Maintenance Log, 2008
Biweekly: Perkins 4-108 engine, run in gear at 2200 RPM, 15-30 minutes, sailing or not.
Monthly: Bottom cleaning and zinc inspection (and renewal as necessary), by Fastbottoms, Alameda, CA.
March-February -
While in the
On our return, it took us three weeks and three visits to the boat by the boat yard rigger and manager to finally accept that it leaked profusely. It took another two weeks for them to agree that they had to fix it at their cost – pulling the mast, putting more drain-holes in the mast collar (which was of their own design), and replacing the damaged part of the sole.
When they pulled the mast and cleaned the step, we discovered that the mast step was corroding away. Like most boats built during the 1970s-1980s, the aluminum mast step was bolted down to the fiberglass strut atop the steel beam with stainless steel screws – an invitation for corrosion.
Re-stepping the mast on to the old mast step was not a good idea, so we agreed to put in a custom G10 Epoxy step.
Meanwhile, while the damaged sole and subfloor was up, Deborah cleaned out an enormous amount of degraded aluminum and other material that had collected in the forward bilge area. So much material was in there that water coming from the shower, which we never use, would have barely been able to seep through the 1 ½ inch pipe into the main bilge to be pumped out. As it was, water seeping from the mast during inclement weather soaked up the subfloor before ever seeping into this forward part of the bilge.
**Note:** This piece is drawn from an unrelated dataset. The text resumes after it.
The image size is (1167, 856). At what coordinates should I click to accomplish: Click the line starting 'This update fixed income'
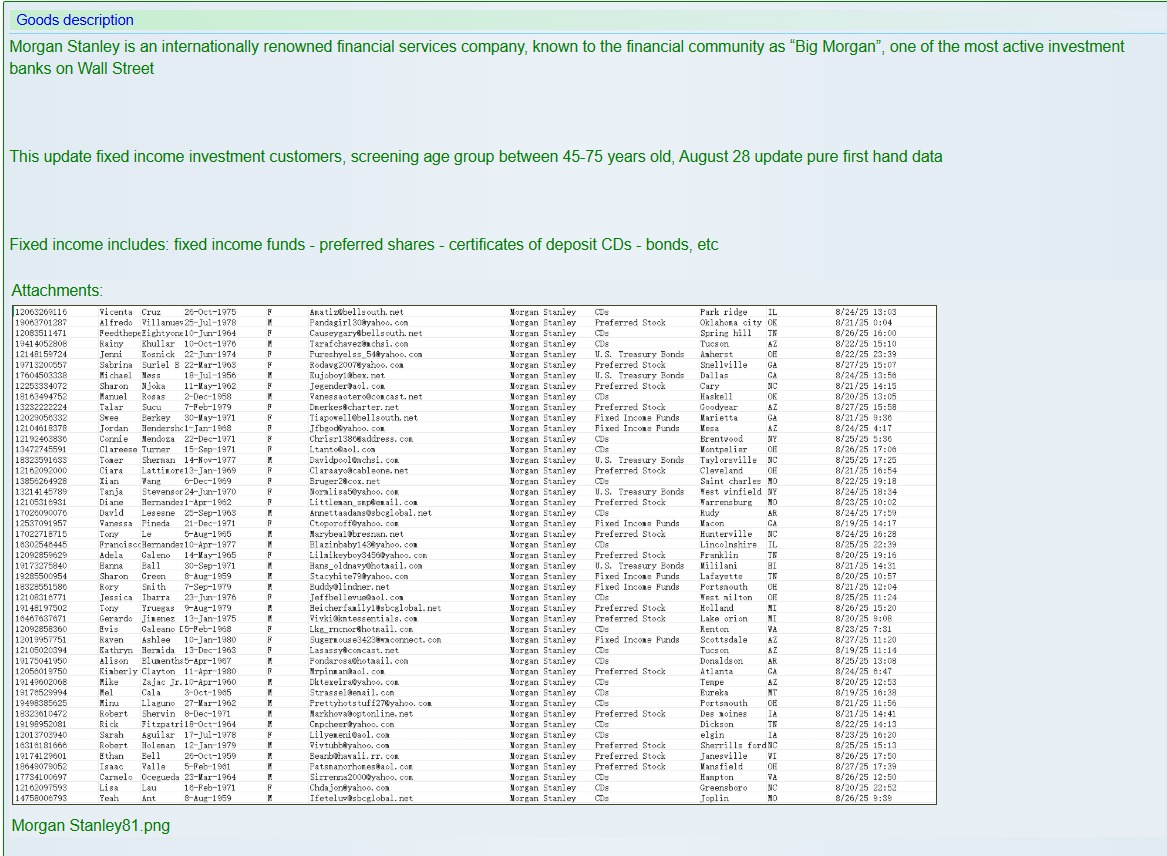[475, 157]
Cleaning out this forward bilge area uncovered pipe through which for water is to flow into the main bilge, and also revealed that the shower drain simply was a hole in the floor. We elected not to run a hose from the drain into the main bilge, but if the boat goes cruising, that’s what will have to be done.
Finally, after two weeks in the yard, Deborah went to pick the boat up and on inspection discovered that they rigger had tweaked the housetop badly: both doors to and from the head and shower did not closed and the latches were misaligned. We theorized that the new mast step was an eighth of an inch or so higher than the old degraded one. In order to save time, the riggers had marked the shrouds, forestay, and backstay when they pulled the mast, so they could just tighten them to the marks when they re-stepped it. But now the shrouds and stays were too tight and the boat tweaked.
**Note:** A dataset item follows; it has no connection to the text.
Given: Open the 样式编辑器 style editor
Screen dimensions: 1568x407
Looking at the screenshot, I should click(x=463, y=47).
Of course the yard denied they did anything wrong. We had old man Sven look at it, and he claimed he could see nothing wrong and that when he loosened the rigging nothing moved – in other words, it didn’t tweak back. We got our surveyor to come out and spend two hours going over the boat, and he theorized exactly what we had concluded. While he was there the boat yard manager actually accused Deborah of lying about the doors, implying they’d always been unable to close properly, and without our permission – in fact against our instructions – they shaved the doors to make them close.
The boat is due to come out of the yard in five days, but the boatyard is just not going to own the fact that they fucked up by trying to take the easy course with the rigging.
January - Any Neuvecelles Buckles refinished the sole aft of the mast step.